Der grafische Nachlass Heinrich Stäublis und des Ateliers Stäubli befindet sich seit November 2020 im Vitromusée Romont. Blei- und Betonverglasungen, Malerei und Grafik von Heinrich Stäubli befindet sich in der Sammlung des Vitromusée Romont, des Landesmuseums Zürich, der Kunstsammlung der Stadt St. Gallen, der Rathaus-Galerie in Goldach und im Besitz zahlreicher Privatpersonen.
Der grafische Nachlass Stäublis umfasst auch Entwürfe für Einzelscheiben anderer Künstler, darunter von Josef Ammann (*1934 Gähwil, SG), Jost Blöchliger (1934–1989, SG) und Meinrad «Mädy» Zünd (1916–1998, SG). Architekturgebundene Glasmalereien im Kanton St. Gallen, die das Atelier Stäubli nach Entwürfen anderer Künstler ausgeführt hat, befinden sich unter anderem hier: Katholische Kirche St. Georgen, Fensterzyklus Westwerk (Albert Schenker 1899–1973, undatiert); Kreuzkirche Wil, Chorfenster (Alfred «Fredi» Kobel, 1963); Regionales Pflegeheim Romanshorn (Emil Hungerbühler, 1988/89); Kirche Muolen, Chorfenster (Walter Burger, 1999). Es ist davon auszugehen, dass es noch weitere Arbeiten gibt.
Hindelang, L. (2022). Glaskunst am Bau und Intermedialität. Das Atelier Stäubli in St. Gallen. Glaskunst – Ausstellungen des Vitromusée Romont. Berlin/Boston: De Gruyter.

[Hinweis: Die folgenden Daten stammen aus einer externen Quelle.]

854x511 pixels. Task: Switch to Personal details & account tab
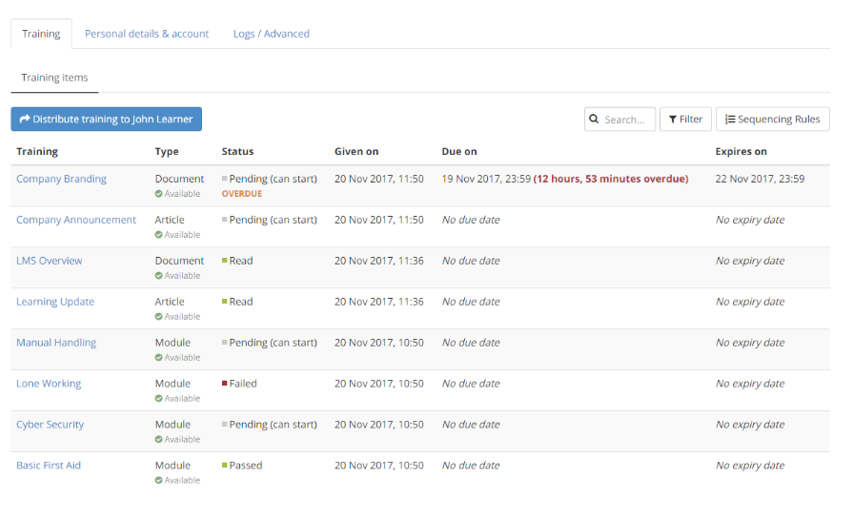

Hindelang, L. (2022). Das Glasmaleratelier Heinrich Stäubli. Zwischen St. Galler Werkstatt und Glaskunst am Bau im Thurgau. In Amt für Denkmalpflege des Kantons Thurgau (Hg.), Licht- und Farbenzauber – Glasmalerei im Thurgau. Denkmalpflege im Thurgau 23. Basel: Schwalbe, 134–141.
Schweizerischer Kunstverein (Hg.) (1956). Schweizerische Kunstausstellung Basel [Ausstellungskatalog, Basel, Schweizer Mustermesse, 2.6.–15.7.1956], Schweizerischer Kunstverein.